KELUARGA SAKINAH (5)
SEBAGAI BENTENG BUDAYA KORUPSI
Siti Musdah Mulia
Halaman sebelumnyaKetiga, korupsi tumbuh karena keinginan manusia untuk kaya secara cepat dan instant. Agaknya, manusia sudah diliputi selera instant, seperti dalam iklan mie instant di TV. Keluarga harus mengajarkan kepada semua anggotanya bahwa menjadi kaya tidak dilarang asalkan kekayaan itu diperoleh melalui kerja-kerja yang halal, bukan melalui kegiatan yang tidak terpuji, seperti pungli, pemalsuan dokumen atau melalui aktivitas suap-menyuap. Harta yang dianugerahkan Allah kepada kita pun tidak boleh ditumpuk, tetapi harus didistribusikan untuk sebesar-besar kepentingan dan kemaslahatan umat. Sejak kecil, anak-anak perlu dibiasakan hidup hemat dan bekerja keras, serta membiasakan untuk tidak mengambil barang milik orang lain dengan cara yang tidak benar. Kebahagiaan manusia tidak terletak dari banyak dan sedikitnya harta yang dimiliki, melainkan terletak pada suasana batin yang selalu ingat dan bersyukur kepada Sang Pencipta.
Keempat, korupsi terjadi karena manusia terjerat pola hidup materialistik, kapitalistik dan hedonistik. Manusia berlomba-lomba memenuhi selera biologisnya yang tidak pernah puas. Punya satu mobil ingin mobil kedua, ketiga dan seterusnya. Setiap muncul merek mobil terbaru, pikirannya lalu tidak bisa tenang sebelum mendapatkannya. Demikian halnya dengan rumah, pakaian, dan asesoris lainnya. Pendek kata manusia seperti ini menjadi budak bagi dirinya sendiri, budak bagi hasrat badaninya sendiri, dan budak bagi materi yang selalu didambakannya. Batinnya tidak pernah merasa puas, melainkan selalu dahaga dan gersang, meskipun hidupnya penuh dibalut dengan kemegahan dan kemewahan harta yang bergelimpangan. Keadaan ini persis seperti gambaran dalam hadis Nabi saw:"Rasullullah saw bersabda: "Celakalah hamba dinar dan hamba dirham, hamba permadani, dan hamba baju. Apabila ia diberi ia puas dan apabila tidak diberi ia menggerutu kesal. (HR. Bukhari melalui Abu Hurairah).

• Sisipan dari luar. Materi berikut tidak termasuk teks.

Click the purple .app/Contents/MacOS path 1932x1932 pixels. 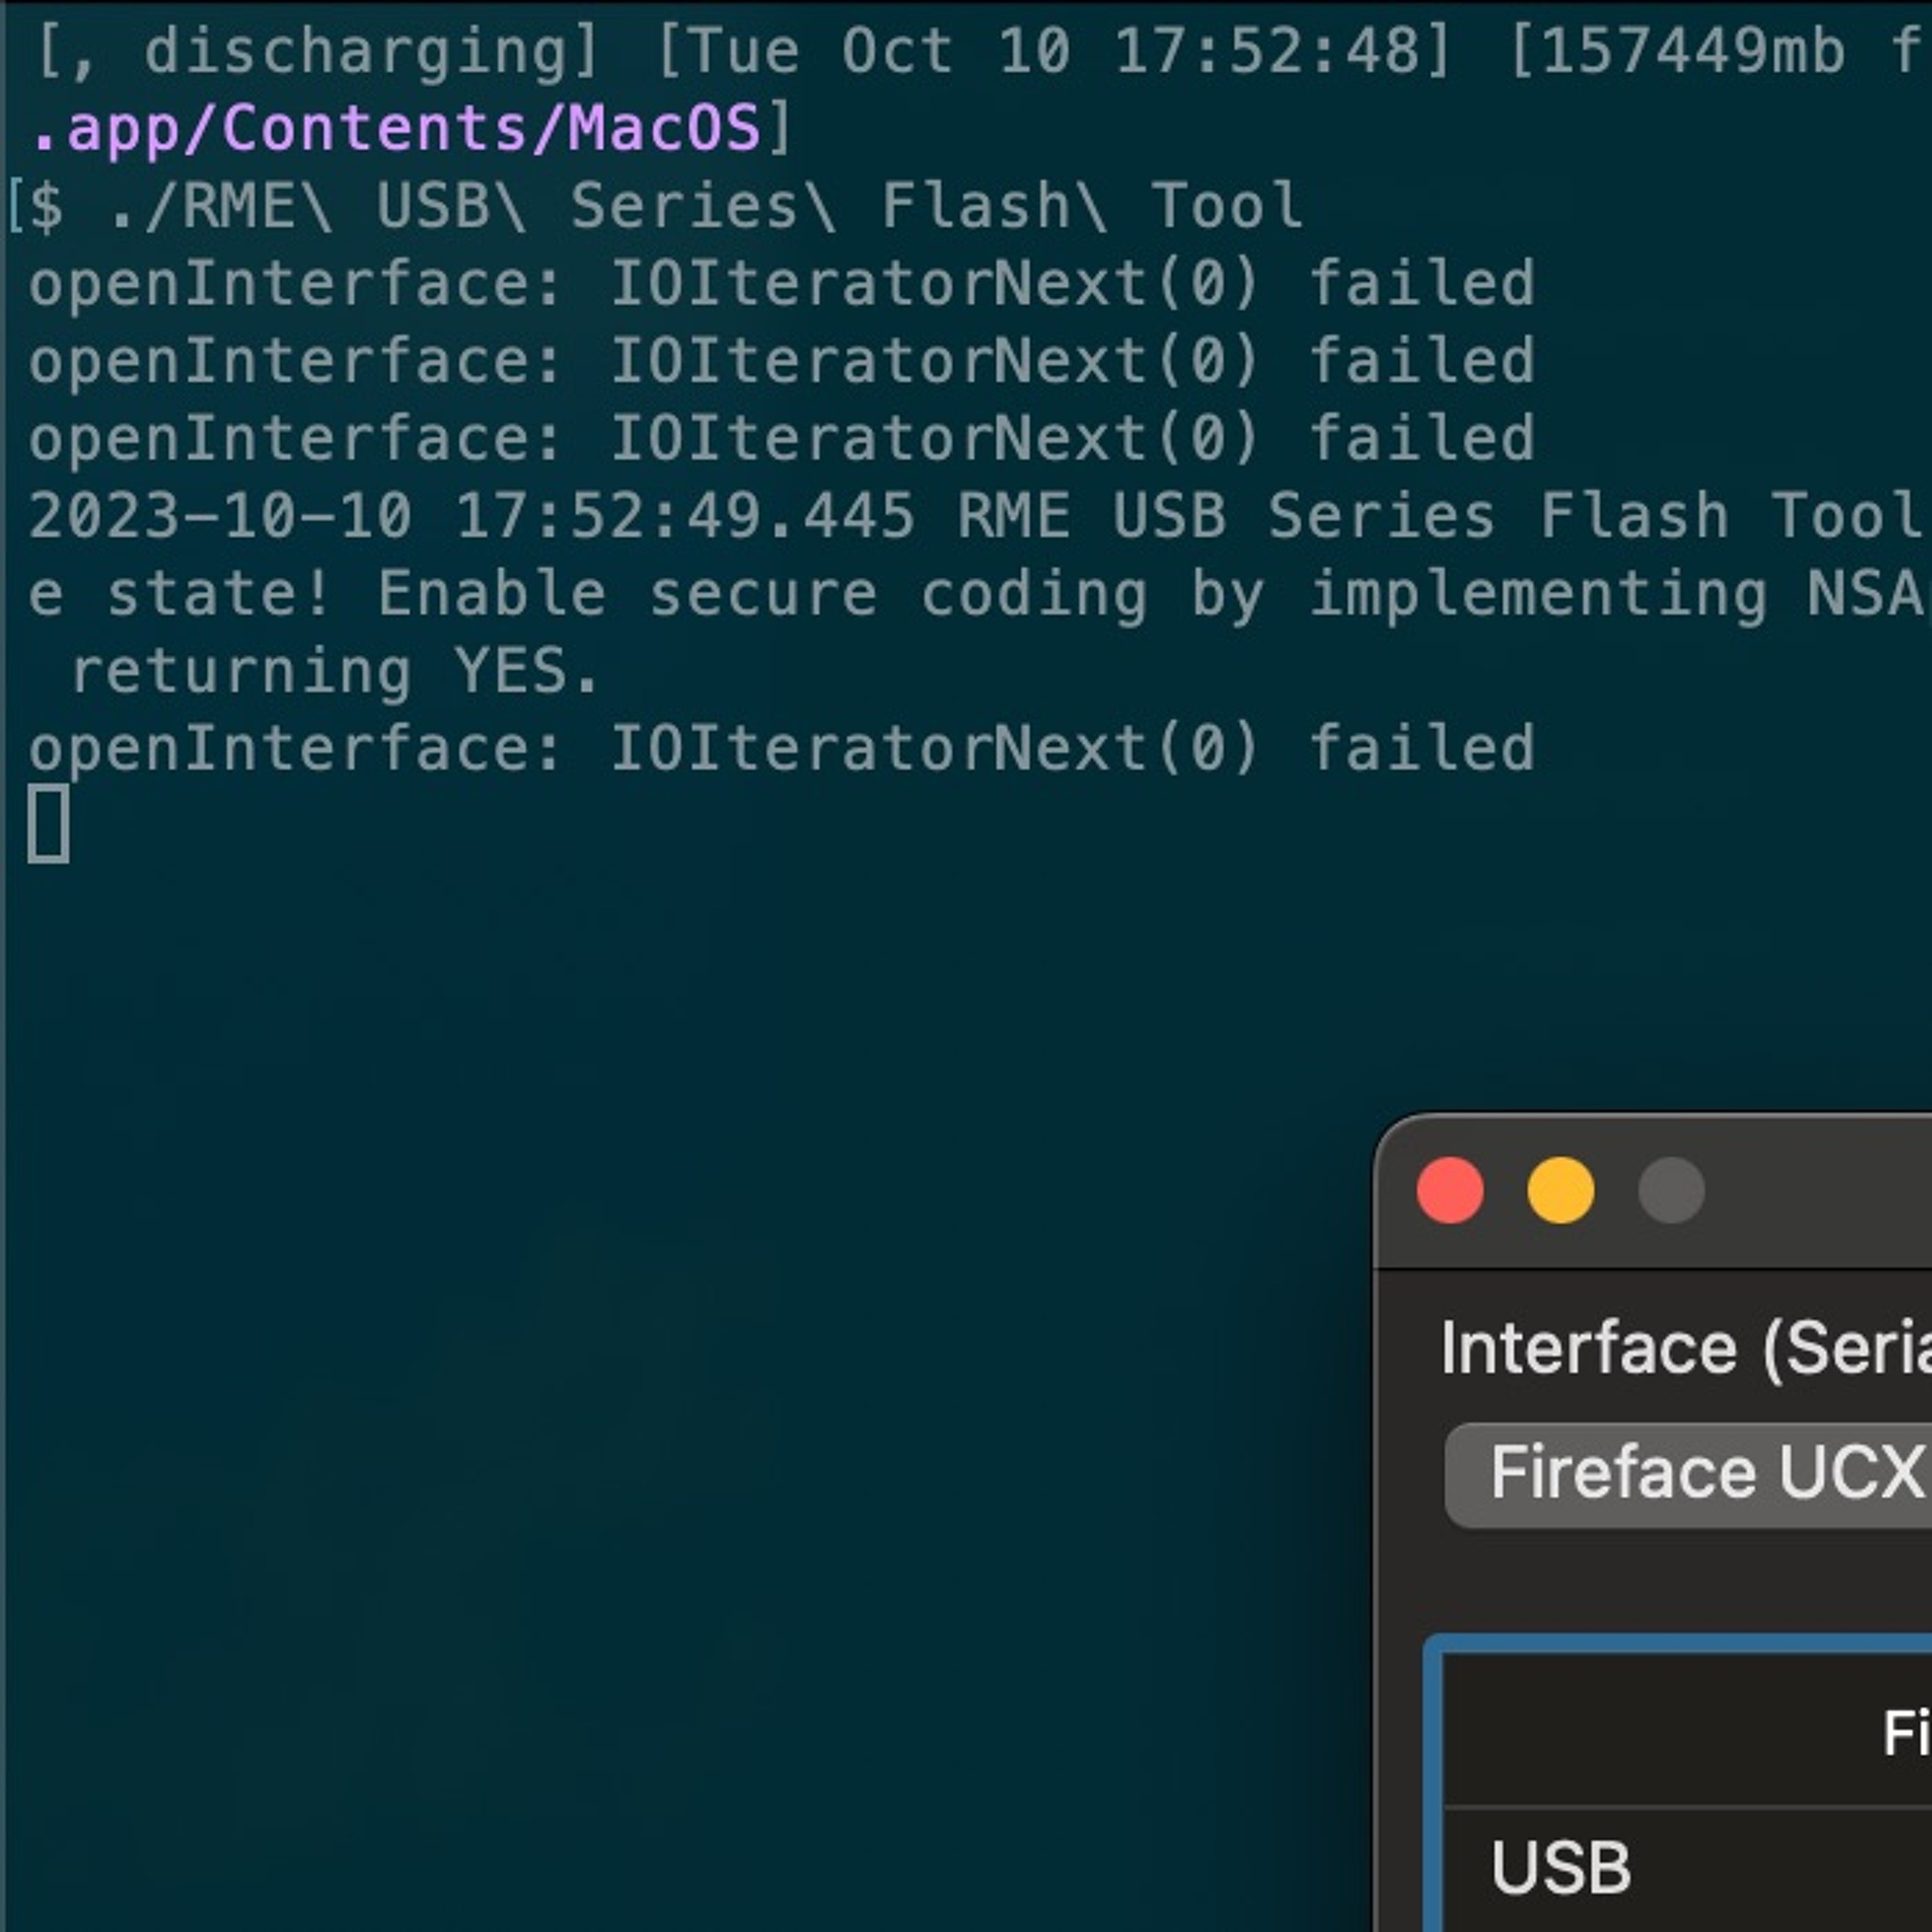396,129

Mengantisipasi hal ini, keluarga hendaknya secara dini menanamkan nilai-nilai kesederhanaan, kebersahajaan, dan keikhlasan. Dan yang tidak kurang pentingnya adalah menanamkan kesadaran kepada anggota keluarga bahwa hidup di dunia ini hanyalah sementara, sedangkan kehidupan yang abadi tersedia di akhirat nanti. Karena itu, kehidupan dunia yang cuma sementara ini harus diisi secara maksimal dengan amal-amal saleh yang akan menjadi bekal bagi kehidupan kelak. Selain itu, keluarga juga harus menanamkan kesadaran bahwa semua yang kita miliki berupa harta benda apapun akan dipertanggungjawabkan kelak di hadapan Sang Pencipta. Kita akan ditanyai dari mana asal-usul harta tersebut dan bagaimana kita menggunakannya.
Melalui mekanisme kontrol yang ketat inilah diharapkan keluarga berfungsi menjadi benteng bagi tumbuhnya budaya korupsi di masyarakat. Jika setiap keluarga mampu melakukan kontrol yang efektif terhadap setiap anggotanya maka dapat diprediksikan bahwa generasi mendatang akan bebas dari perilaku korupsi. Ketika itulah negara dan bangsa kita akan menikmati ketenteraman dan kejayaan di bawah limpahan karunia Tuhan, sebagaimana digambarkan dalam Al-Qur`an: "baldatun Thayyibatun wa Rabbun Ghafur."